→ **WHAT IS BEING ASKED**
Reproduce the full presentation listing below, word for word.

→ **PAGE EXCERPT**
┌──

Japan Geoscience Union Meeting 2016

Presentation information


Symbol M (Multidisciplinary and Interdisciplinary) » M-IS Intersection

[M-IS11] tsunami deposit

Thu. May 26, 2016 10:45 AM - 12:00 PM IC (2F)

Convener:*Kazuhisa Goto(International Research Institute of Disaster Science (IRIDeS),Tohoku University), Masanobu Shishikura(Institute of Earthquake and Volcano Geology, National Institute of Advanced Industrial Science and Technology), Yuichi Nishimura(Graduate School of Science, Hokkaido University), Chair:Masanobu Shishikura(Institute of Earthquake and Volcano Geology, National Institute of Advanced Industrial Science and Technology)

11:30 AM - 11:45 AM

[MIS11-10] Applications of ITRAX XRF core scanning and PCA in palaeotsunami research

*Catherine Chague-Goff1,2,3, Patricia Gadd2, Daisuke Sugawara4, James Goff1, Kazuhisa Goto5, Takeshi Komai6 (1.School of Biological, Earth and Environmental Sciences, UNSW Australia, Sydney, Australia, 2.Australian Nuclear Science and Technology Organisation, Lucas Heights, Australia, 3.JSPS Fellow, Graduate School of Environmental Studies, Tohoku University, Japan, 4.Museum of Natural and Environmental History, Shizuoka, Japan, 5.IRIDeS, Tohoku University, Sendai, Japan, 6.Graduate School of Environmental Studies, Tohoku University, Japan)

└──

→ **DATA PROVIDED**
┌──

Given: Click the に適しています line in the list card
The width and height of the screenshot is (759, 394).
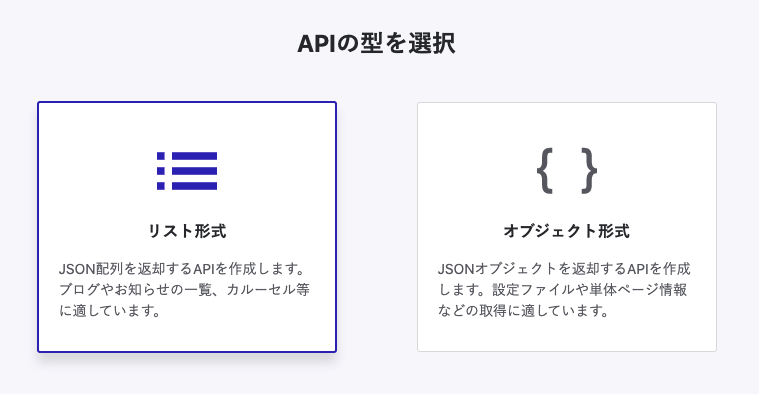Looking at the screenshot, I should tap(110, 311).
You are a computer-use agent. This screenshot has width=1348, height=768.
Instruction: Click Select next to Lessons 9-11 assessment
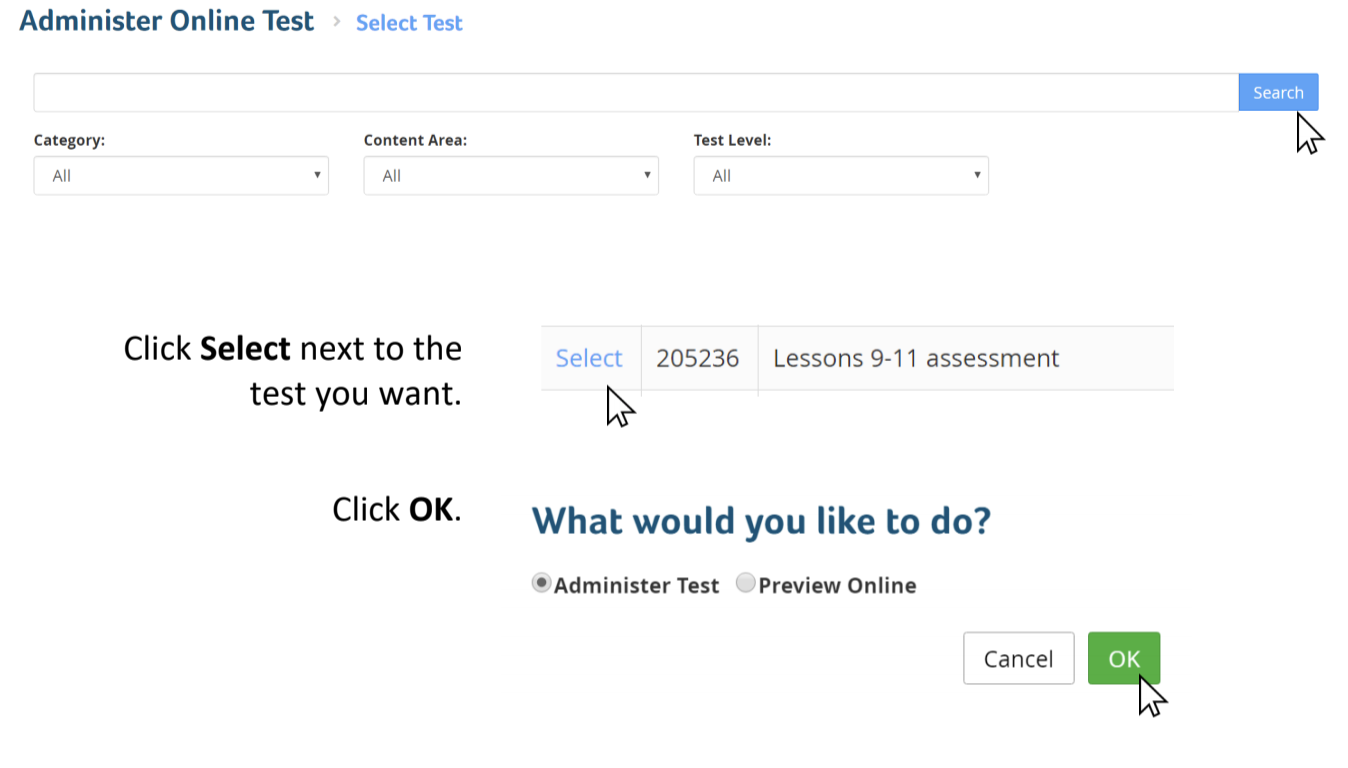[589, 358]
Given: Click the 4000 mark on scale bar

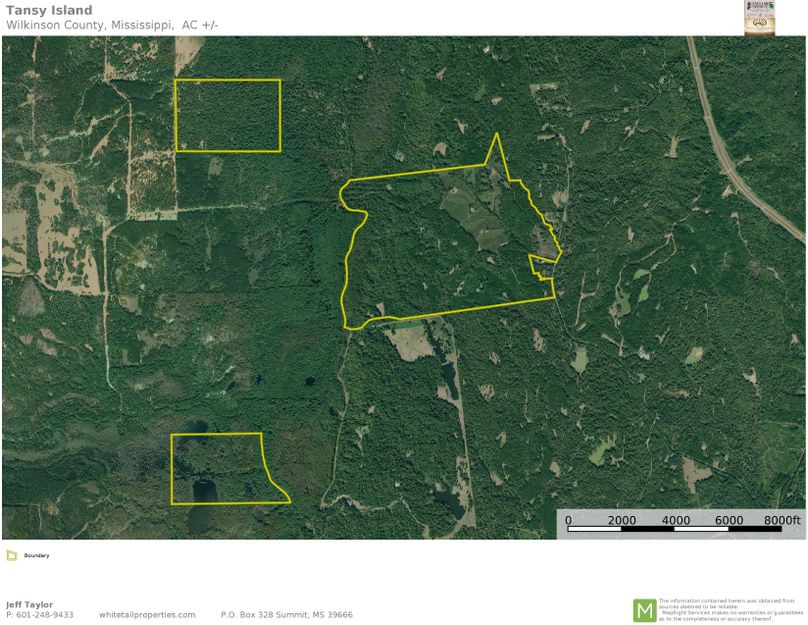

└──

→ **WRITTEN SOLUTION**
Japan Geoscience Union Meeting 2016

Presentation information


Symbol M (Multidisciplinary and Interdisciplinary) » M-IS Intersection

[M-IS11] tsunami deposit

Thu. May 26, 2016 10:45 AM - 12:00 PM IC (2F)

Convener:*Kazuhisa Goto(International Research Institute of Disaster Science (IRIDeS),Tohoku University), Masanobu Shishikura(Institute of Earthquake and Volcano Geology, National Institute of Advanced Industrial Science and Technology), Yuichi Nishimura(Graduate School of Science, Hokkaido University), Chair:Masanobu Shishikura(Institute of Earthquake and Volcano Geology, National Institute of Advanced Industrial Science and Technology)

11:30 AM - 11:45 AM

[MIS11-10] Applications of ITRAX XRF core scanning and PCA in palaeotsunami research

*Catherine Chague-Goff1,2,3, Patricia Gadd2, Daisuke Sugawara4, James Goff1, Kazuhisa Goto5, Takeshi Komai6 (1.School of Biological, Earth and Environmental Sciences, UNSW Australia, Sydney, Australia, 2.Australian Nuclear Science and Technology Organisation, Lucas Heights, Australia, 3.JSPS Fellow, Graduate School of Environmental Studies, Tohoku University, Japan, 4.Museum of Natural and Environmental History, Shizuoka, Japan, 5.IRIDeS, Tohoku University, Sendai, Japan, 6.Graduate School of Environmental Studies, Tohoku University, Japan)